• [SOURCE RECORDS]:
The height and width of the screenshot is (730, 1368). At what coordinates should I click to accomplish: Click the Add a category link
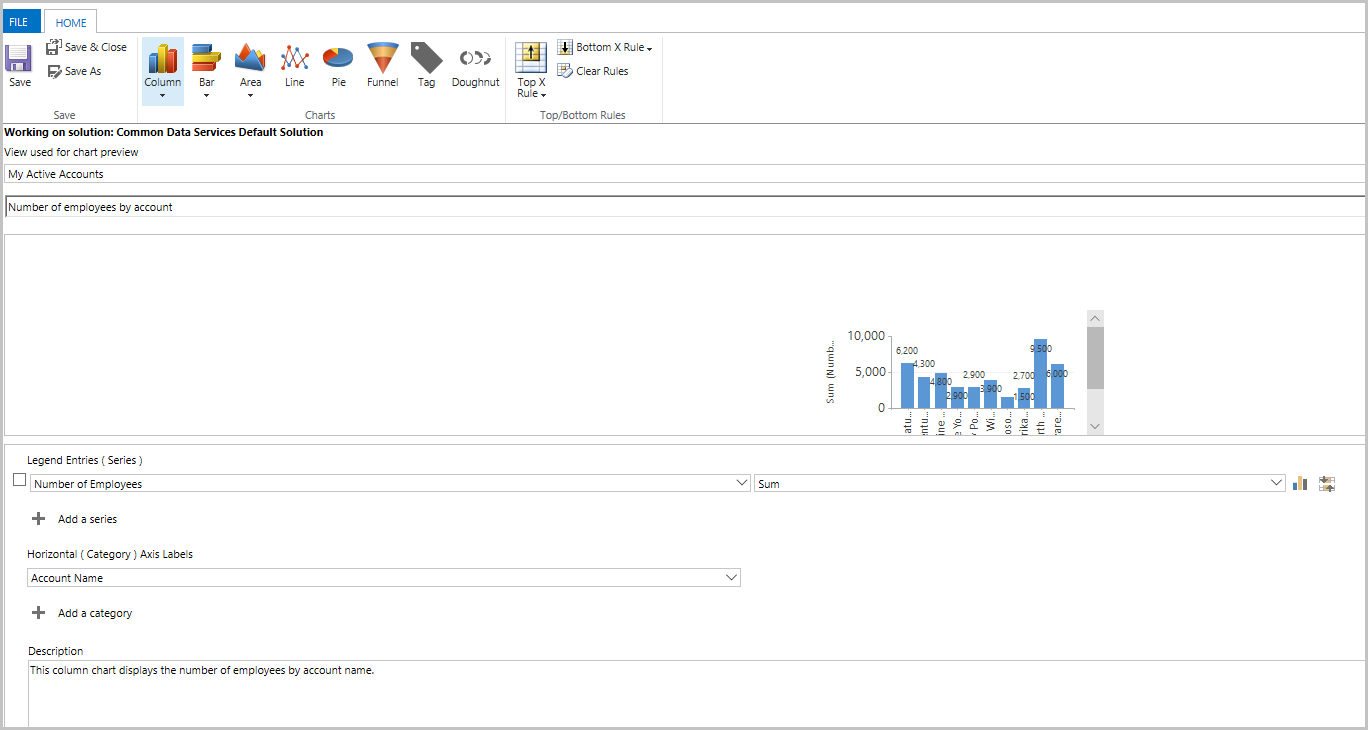pos(94,612)
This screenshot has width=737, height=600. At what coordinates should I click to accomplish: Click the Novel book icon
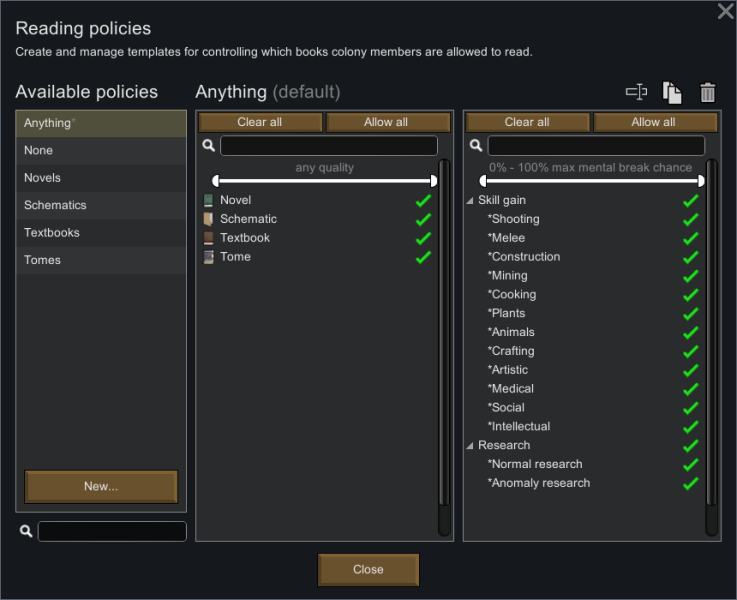tap(209, 200)
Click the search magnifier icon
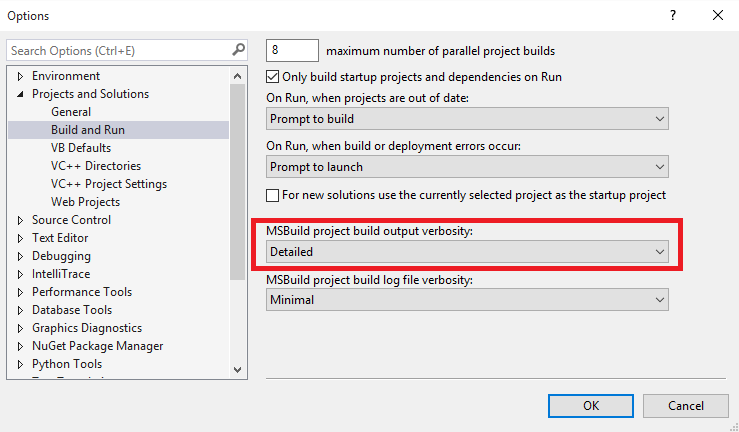 coord(239,49)
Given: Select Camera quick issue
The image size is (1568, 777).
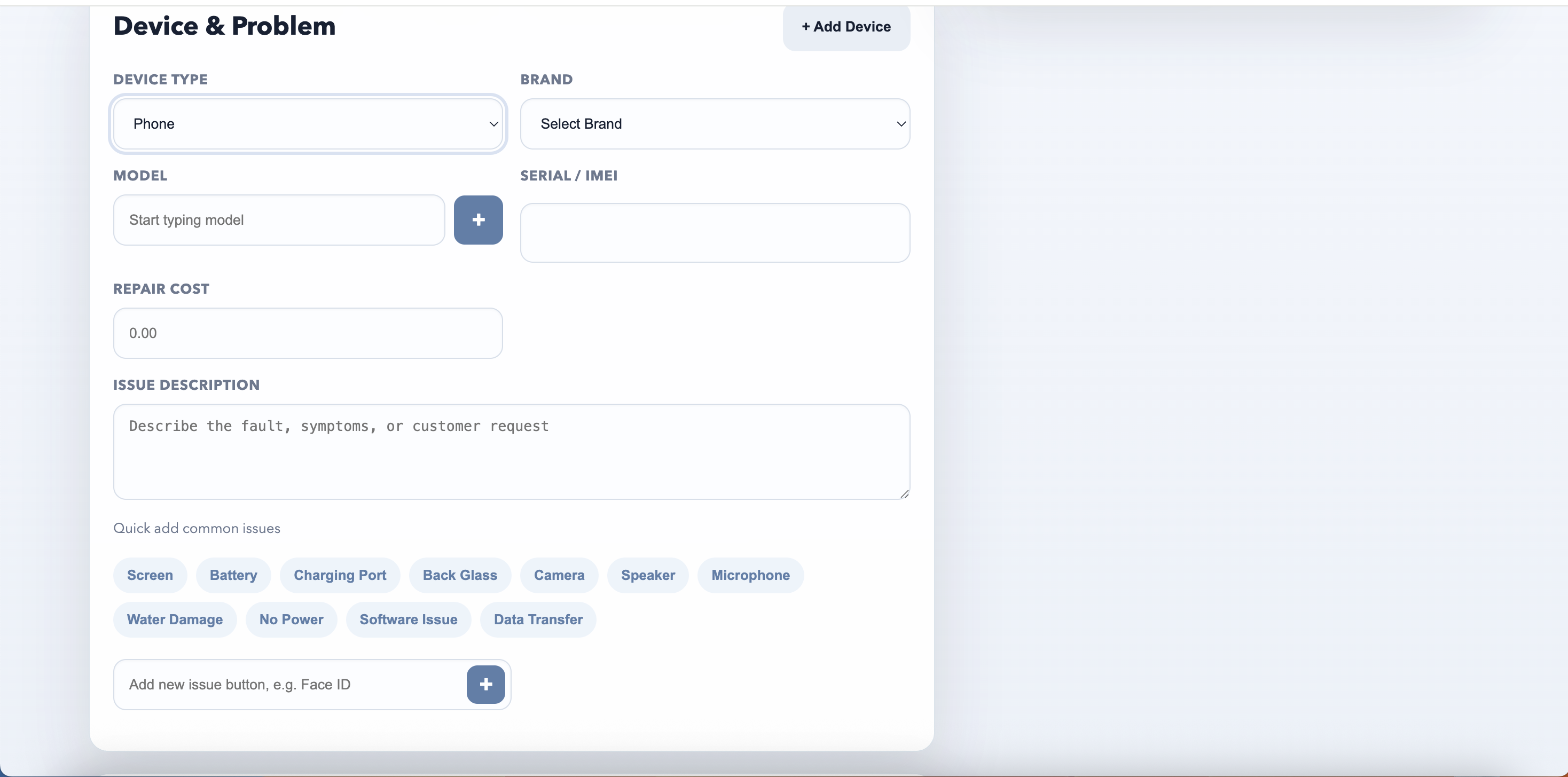Looking at the screenshot, I should tap(559, 575).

• [SHORT PROBLEM]: Copy the lines above word for word, leaving out the pictures.

• [THE RESULT]:
The height and width of the screenshot is (730, 1368). At what coordinates should I click to accomplish: Click the Add a category link
pos(94,612)
This screenshot has width=737, height=600. At what coordinates should I click to accomplish: Click the Novel book icon
tap(209, 200)
Click the search magnifier icon
 coord(239,49)
Given: Select Camera quick issue
The image size is (1568, 777).
Looking at the screenshot, I should tap(559, 575).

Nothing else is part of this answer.